## Exercise directions
Take from the material every line that contains the word "coordinates".
Data shown START
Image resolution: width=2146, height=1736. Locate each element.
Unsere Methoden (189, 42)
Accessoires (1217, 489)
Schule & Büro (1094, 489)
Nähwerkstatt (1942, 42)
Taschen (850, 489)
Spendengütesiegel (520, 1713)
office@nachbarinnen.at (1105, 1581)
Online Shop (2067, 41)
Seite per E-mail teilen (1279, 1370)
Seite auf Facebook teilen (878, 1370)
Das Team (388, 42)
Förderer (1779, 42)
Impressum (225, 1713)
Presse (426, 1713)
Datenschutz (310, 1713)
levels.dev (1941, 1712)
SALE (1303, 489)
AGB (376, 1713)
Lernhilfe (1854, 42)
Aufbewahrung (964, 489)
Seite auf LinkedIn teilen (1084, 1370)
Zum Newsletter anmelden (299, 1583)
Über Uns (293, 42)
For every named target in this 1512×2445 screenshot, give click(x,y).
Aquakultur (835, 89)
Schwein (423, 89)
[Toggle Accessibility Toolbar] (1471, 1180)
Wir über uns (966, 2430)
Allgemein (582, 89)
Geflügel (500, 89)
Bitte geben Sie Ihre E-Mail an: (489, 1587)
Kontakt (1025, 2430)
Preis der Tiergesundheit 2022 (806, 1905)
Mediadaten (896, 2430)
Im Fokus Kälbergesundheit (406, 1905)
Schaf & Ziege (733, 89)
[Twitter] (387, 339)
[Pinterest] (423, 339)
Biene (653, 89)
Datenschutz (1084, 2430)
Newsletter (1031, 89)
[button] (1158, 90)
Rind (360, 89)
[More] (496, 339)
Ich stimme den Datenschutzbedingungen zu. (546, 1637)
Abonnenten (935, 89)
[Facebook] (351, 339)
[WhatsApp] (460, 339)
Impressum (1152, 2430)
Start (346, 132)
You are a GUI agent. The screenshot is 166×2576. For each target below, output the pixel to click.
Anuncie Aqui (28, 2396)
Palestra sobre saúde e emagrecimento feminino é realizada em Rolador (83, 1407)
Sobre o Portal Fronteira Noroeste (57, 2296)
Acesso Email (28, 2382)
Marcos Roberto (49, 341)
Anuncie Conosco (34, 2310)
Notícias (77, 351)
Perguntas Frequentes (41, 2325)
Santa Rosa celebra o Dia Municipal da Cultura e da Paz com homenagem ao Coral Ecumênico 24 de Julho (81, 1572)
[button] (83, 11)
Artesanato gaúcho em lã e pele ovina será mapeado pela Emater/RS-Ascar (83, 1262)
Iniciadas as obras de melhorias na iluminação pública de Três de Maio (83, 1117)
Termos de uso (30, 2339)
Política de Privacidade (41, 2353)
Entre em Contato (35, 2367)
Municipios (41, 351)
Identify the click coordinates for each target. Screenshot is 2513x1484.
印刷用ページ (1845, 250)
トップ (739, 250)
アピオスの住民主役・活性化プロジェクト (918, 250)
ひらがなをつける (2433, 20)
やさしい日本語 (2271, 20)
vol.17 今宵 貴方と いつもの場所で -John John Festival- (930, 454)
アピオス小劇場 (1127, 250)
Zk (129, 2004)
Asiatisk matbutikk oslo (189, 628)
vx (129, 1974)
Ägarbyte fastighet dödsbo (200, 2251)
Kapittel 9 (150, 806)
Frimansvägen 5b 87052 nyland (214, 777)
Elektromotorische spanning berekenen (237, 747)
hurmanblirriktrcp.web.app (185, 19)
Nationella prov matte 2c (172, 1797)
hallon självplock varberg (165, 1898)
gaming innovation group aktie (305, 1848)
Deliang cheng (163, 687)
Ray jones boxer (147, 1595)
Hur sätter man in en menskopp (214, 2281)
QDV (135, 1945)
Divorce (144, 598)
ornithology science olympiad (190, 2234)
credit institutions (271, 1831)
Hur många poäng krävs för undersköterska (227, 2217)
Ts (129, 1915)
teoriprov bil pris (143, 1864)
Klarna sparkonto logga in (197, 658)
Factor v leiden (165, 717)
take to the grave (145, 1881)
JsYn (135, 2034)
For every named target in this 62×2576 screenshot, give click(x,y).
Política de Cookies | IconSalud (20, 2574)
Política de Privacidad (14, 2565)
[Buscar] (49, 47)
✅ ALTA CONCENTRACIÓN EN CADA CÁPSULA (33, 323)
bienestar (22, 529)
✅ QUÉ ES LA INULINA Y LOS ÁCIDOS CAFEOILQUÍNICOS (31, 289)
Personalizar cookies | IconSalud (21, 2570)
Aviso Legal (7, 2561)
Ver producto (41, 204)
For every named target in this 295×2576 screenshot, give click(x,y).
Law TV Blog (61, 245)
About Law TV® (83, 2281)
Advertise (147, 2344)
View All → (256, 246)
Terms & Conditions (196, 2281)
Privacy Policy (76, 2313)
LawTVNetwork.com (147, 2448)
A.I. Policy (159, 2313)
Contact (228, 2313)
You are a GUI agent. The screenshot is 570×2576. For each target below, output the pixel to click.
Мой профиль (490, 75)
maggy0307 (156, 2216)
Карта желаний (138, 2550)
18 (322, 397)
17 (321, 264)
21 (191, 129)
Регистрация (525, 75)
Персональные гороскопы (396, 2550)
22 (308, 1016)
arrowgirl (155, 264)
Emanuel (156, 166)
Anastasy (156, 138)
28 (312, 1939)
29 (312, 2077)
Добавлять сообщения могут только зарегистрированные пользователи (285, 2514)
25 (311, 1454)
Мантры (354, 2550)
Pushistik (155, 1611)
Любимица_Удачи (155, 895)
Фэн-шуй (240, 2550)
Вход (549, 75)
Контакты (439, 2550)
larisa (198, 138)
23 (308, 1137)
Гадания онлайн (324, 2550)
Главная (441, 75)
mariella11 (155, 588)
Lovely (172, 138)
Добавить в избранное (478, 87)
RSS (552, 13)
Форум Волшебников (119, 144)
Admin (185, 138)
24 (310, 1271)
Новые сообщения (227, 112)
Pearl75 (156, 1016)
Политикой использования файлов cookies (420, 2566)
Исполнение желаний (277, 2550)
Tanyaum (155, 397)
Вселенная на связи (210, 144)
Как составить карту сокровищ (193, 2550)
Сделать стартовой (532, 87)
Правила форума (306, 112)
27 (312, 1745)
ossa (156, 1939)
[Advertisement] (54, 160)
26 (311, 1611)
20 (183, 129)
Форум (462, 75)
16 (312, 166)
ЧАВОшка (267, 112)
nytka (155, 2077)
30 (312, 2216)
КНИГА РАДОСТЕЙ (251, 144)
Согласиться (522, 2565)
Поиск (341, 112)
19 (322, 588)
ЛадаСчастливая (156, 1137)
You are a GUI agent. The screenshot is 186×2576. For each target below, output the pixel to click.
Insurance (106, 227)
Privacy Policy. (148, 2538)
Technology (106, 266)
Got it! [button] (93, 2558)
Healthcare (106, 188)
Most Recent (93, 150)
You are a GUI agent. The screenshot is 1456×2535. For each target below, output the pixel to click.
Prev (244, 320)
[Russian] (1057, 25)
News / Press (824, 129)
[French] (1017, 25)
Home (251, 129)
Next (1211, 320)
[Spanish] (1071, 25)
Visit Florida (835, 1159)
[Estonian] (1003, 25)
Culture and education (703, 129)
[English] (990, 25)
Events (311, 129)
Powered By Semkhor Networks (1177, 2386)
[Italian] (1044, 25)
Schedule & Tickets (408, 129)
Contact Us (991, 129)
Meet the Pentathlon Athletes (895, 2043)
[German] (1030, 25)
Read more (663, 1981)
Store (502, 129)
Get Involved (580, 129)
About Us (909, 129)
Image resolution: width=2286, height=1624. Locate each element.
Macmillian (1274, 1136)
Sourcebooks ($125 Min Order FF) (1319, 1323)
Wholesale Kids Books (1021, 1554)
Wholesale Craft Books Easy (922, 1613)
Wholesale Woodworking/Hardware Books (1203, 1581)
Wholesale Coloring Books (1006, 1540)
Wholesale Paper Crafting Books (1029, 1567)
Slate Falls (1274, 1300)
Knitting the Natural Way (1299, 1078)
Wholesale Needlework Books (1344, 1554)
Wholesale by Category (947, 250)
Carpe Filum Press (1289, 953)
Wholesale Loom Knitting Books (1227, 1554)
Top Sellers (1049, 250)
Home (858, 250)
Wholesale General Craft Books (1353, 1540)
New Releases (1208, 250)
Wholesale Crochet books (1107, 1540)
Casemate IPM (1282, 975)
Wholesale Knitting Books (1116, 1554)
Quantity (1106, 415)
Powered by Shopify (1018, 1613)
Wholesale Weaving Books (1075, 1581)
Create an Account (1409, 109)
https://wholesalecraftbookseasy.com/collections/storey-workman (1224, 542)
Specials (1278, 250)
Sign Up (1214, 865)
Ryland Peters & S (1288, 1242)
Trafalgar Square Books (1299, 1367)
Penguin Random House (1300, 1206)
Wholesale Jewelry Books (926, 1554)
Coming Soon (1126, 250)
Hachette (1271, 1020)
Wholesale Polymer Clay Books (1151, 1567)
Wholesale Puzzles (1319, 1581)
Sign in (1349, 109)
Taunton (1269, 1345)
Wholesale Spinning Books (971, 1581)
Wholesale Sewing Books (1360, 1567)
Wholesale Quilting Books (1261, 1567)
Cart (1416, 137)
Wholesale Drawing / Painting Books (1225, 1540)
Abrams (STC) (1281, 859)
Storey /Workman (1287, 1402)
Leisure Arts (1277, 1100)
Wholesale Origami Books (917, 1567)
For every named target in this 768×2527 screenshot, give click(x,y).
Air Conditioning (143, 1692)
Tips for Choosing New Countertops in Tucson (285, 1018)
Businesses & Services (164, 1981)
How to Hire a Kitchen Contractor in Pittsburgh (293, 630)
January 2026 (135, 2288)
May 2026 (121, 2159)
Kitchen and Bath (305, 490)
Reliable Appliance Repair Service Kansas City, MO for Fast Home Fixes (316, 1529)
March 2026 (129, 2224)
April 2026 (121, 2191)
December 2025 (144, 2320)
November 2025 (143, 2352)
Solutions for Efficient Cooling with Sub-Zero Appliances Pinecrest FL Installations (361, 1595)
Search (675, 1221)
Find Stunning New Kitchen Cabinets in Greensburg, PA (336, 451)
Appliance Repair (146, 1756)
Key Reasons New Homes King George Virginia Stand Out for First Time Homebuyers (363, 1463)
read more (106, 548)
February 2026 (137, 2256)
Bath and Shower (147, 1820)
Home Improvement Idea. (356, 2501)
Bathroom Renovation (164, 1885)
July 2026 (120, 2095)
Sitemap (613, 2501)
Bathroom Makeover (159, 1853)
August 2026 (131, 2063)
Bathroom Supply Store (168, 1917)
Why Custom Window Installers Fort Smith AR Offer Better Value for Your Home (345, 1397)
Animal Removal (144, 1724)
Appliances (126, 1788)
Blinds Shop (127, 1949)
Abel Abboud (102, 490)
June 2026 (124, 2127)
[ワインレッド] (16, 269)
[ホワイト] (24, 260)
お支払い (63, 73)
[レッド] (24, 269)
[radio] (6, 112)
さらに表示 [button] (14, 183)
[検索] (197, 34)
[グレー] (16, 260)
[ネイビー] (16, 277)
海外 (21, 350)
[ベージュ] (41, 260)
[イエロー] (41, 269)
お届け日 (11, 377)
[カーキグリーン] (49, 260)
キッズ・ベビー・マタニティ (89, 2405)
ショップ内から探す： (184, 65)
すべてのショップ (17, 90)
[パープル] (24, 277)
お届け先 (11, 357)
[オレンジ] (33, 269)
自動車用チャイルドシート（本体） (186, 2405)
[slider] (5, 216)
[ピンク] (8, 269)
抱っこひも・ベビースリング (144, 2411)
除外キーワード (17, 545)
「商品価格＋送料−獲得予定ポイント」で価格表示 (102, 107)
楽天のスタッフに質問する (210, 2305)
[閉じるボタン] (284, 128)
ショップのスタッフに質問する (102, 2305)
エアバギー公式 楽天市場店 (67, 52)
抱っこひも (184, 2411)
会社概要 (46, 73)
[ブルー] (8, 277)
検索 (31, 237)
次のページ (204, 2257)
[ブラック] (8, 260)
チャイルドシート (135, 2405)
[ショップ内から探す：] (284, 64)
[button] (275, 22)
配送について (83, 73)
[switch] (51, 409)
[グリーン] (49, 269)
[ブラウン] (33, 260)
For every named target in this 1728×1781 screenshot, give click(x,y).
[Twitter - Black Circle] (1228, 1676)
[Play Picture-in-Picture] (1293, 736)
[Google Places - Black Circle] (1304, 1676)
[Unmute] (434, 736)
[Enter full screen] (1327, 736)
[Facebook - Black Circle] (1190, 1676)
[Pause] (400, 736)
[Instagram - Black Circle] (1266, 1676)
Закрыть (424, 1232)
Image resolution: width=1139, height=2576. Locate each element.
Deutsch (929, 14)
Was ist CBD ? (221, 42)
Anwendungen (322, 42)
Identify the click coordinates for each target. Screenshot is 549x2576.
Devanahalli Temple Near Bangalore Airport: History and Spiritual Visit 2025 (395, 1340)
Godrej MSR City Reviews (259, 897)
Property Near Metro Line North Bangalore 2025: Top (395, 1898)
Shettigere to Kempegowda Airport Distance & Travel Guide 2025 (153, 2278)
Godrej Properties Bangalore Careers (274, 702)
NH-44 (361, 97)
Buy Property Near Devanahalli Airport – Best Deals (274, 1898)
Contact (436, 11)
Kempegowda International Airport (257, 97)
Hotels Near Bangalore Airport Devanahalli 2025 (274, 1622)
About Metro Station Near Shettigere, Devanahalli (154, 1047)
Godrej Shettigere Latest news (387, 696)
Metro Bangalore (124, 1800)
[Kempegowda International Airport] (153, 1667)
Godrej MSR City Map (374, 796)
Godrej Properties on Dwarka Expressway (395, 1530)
Data shown END
## Answer for this exercise
Identify the click coordinates for each target. Screenshot is 2513x1484.
Identify the click coordinates for each target. Screenshot is 549x2576.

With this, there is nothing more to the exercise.